**Extrait source**
# # #

Monsieur le président, messieurs les ministres, mes chers collègues, lors de la présentation, en mars 2009, du rapport de la commission pour la réforme des collectivités locales, Édouard Balladur parlait de ses propositions comme d’un « big-bang territorial ». À la lecture du texte qu’il nous est proposé d’adopter aujourd’hui, je dirai que, loin du « big-bang » annoncé, on prépare un chaos territorial !
Les collectivités territoriales sont devenues un enjeu pour des luttes de pouvoir, un objet de clivage, alors qu’elles sont, au contraire, le bien de tous nos concitoyens, le lieu où s’exprime la démocratie de proximité, cette démocratie en acte que font vivre au quotidien des milliers d’élus locaux bénévoles.
Le chaos qu’engendrera ce projet de loi, s’il est adopté – car le suspense demeure –, c’est d’abord celui du conseiller territorial, cet élu schizophrène hors-sol, censé mettre un terme à la gabegie des élus locaux.
Vous avez voulu lui faire conjuguer la proximité du département et la vision stratégique de la région ; à l’arrivée, vous n’aurez ni l’une ni l’autre et vous renforcerez l’effet « cumul de mandats », quand c’est tout le contraire qu’il faut désormais enclencher.
Messieurs les ministres, nous n’avons cessé de vous rappeler tout au long des débats que ce nouvel élu, dont nul n’avait sollicité la création, n’était qu’un prétexte pour formaliser la recentralisation à laquelle procède ce texte, au mépris de toutes les grandes réformes engagées depuis 1982. Le conseiller territorial ne suscitera que confusion et illisibilité.

# # #

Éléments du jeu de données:
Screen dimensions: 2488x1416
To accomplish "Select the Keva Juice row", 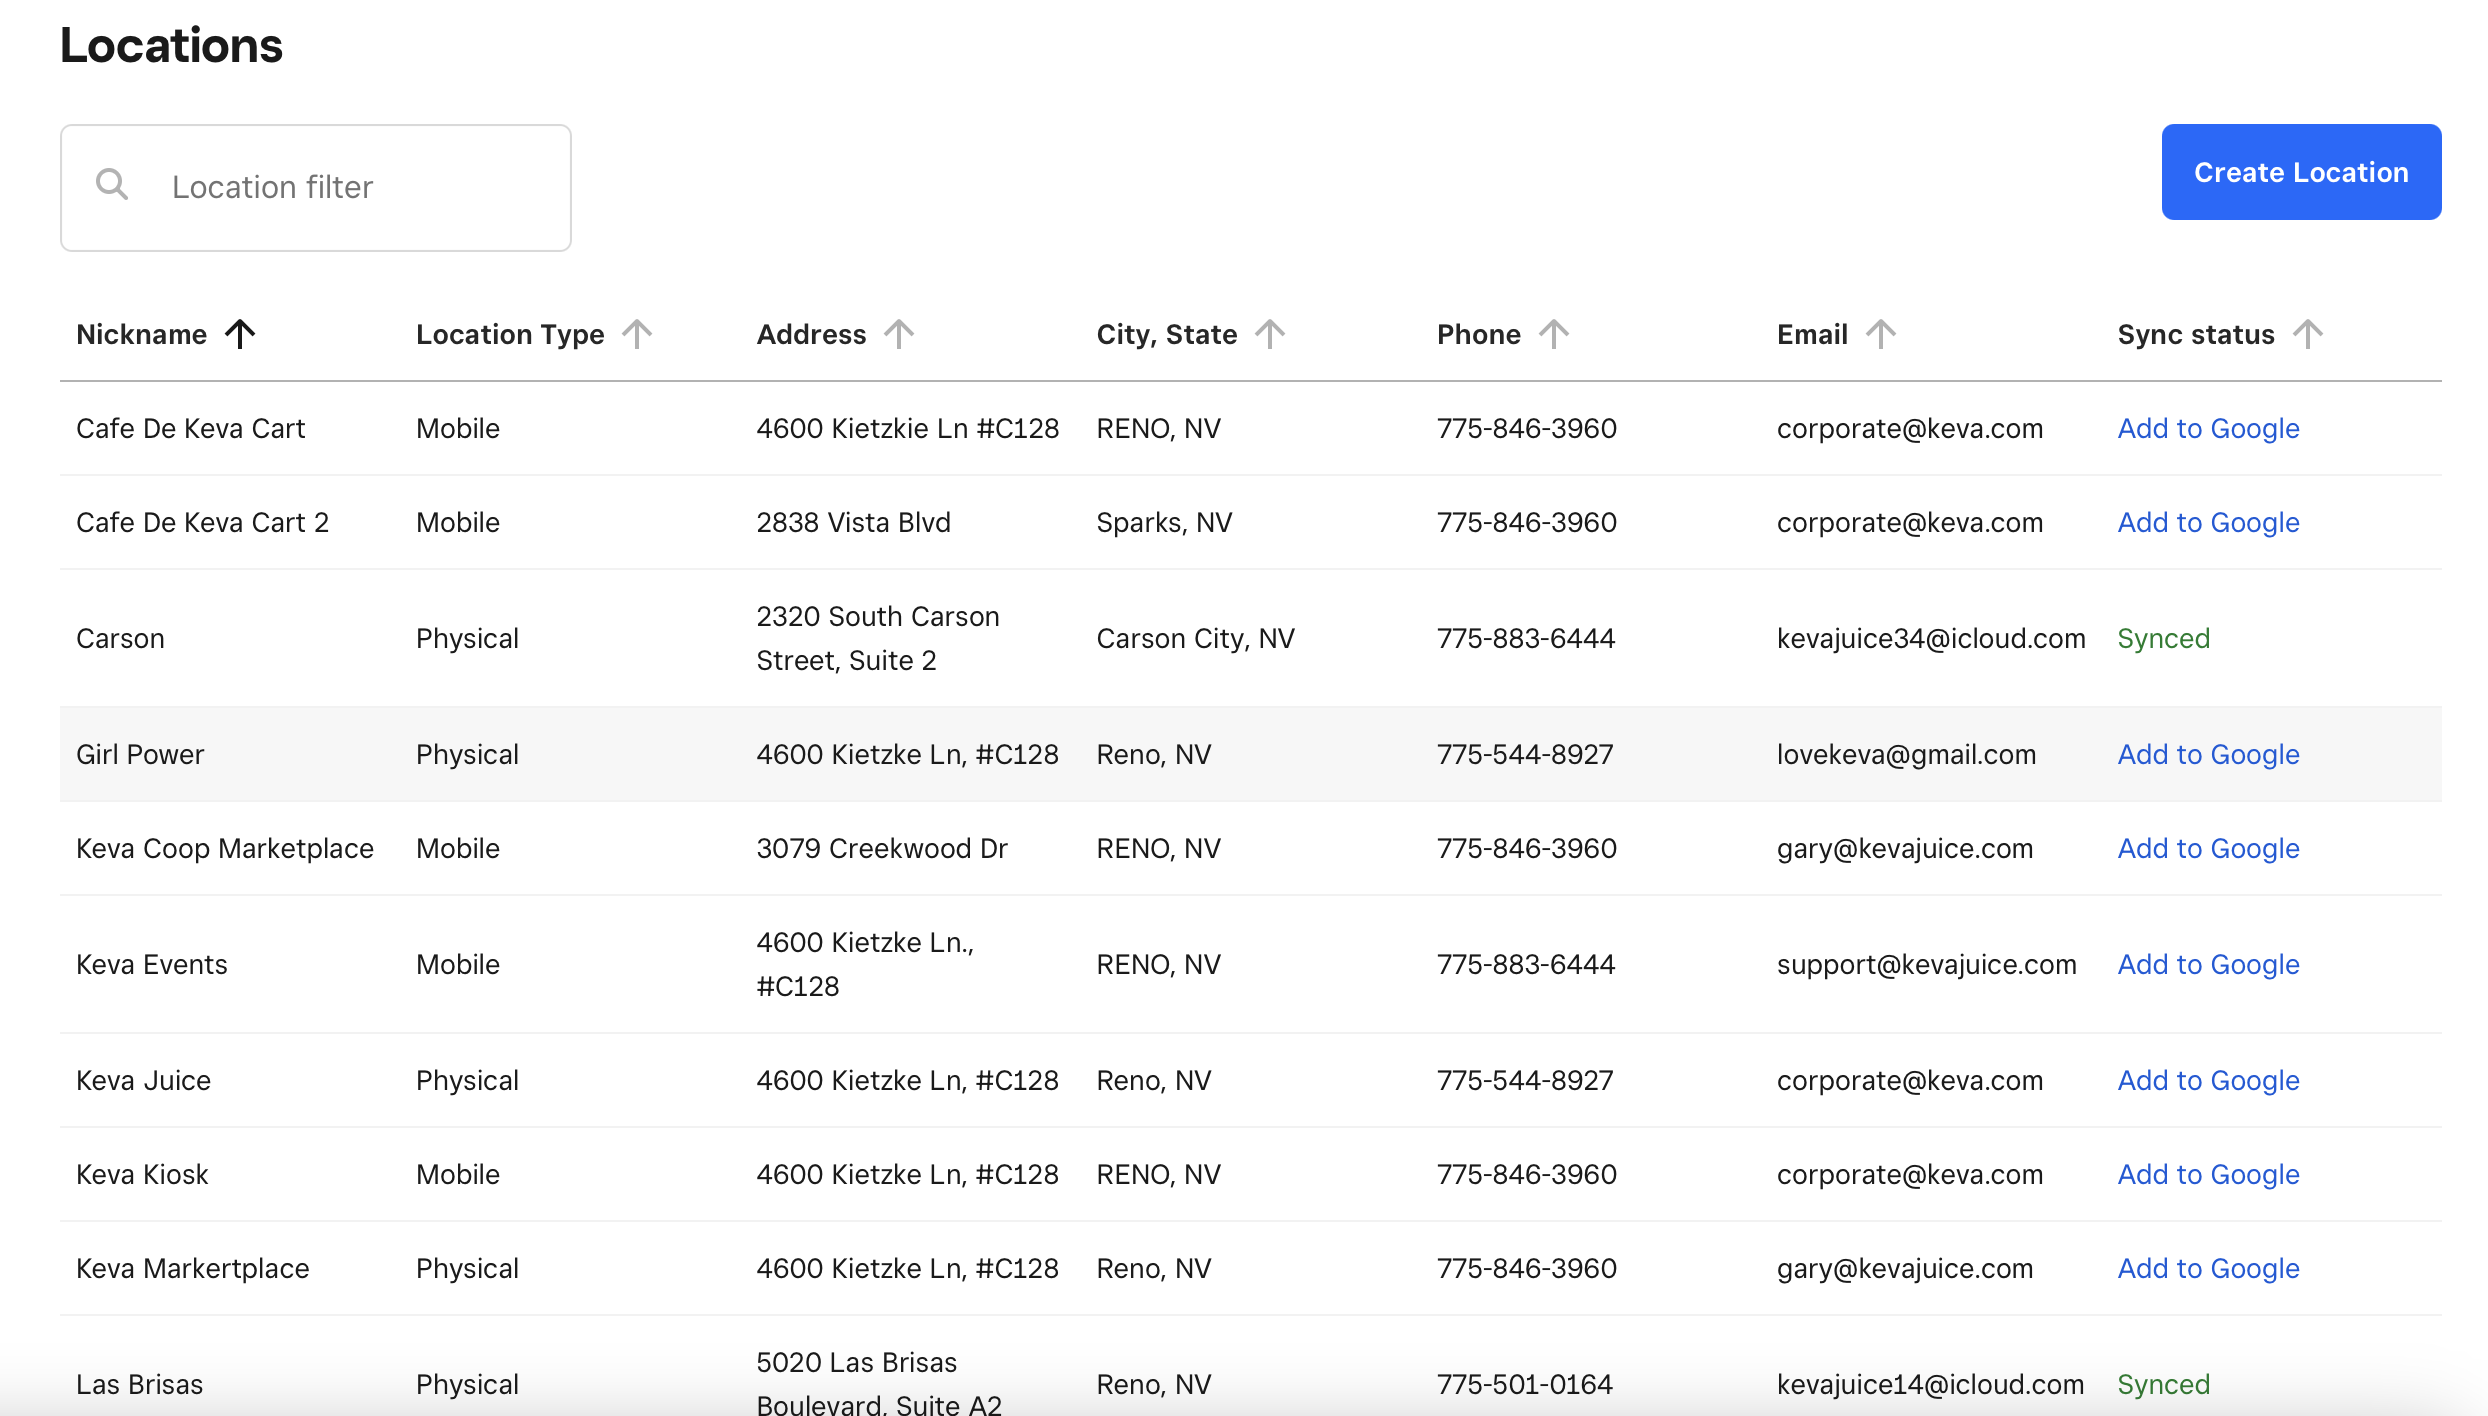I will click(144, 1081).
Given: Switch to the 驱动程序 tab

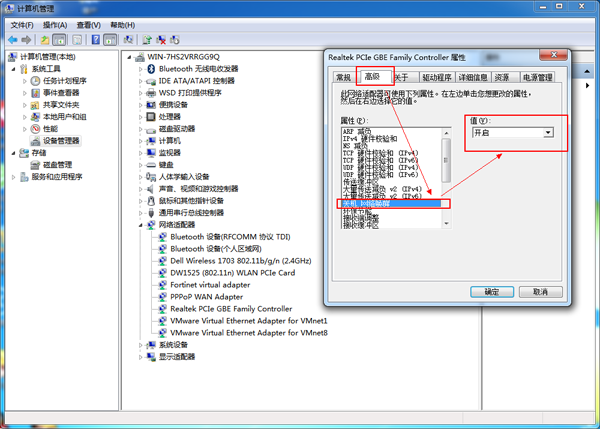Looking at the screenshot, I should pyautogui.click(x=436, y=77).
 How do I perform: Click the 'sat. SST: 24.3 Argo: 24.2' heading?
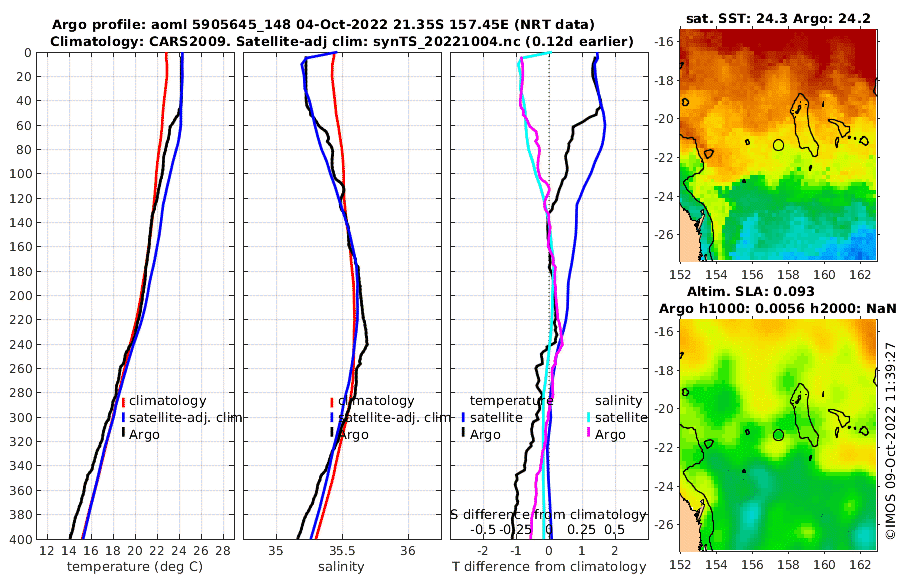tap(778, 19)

# # #

**Consigne**
Pouvez-vous réécrire plus brièvement le paragraphe de l'extrait sur la réforme territoriale qui commence par « Messieurs les ministres, nous n'avons cessé », en gardant ses faits principaux ?

**Réponse finale**
Tout au long des débats, nous avons rappelé aux ministres que le conseiller territorial, un nouvel élu que personne n'avait demandé, n'est qu'un prétexte pour formaliser la recentralisation opérée par ce texte. Celle-ci se fait au mépris des grandes réformes engagées depuis 1982. Cet élu ne produira que confusion et illisibilité.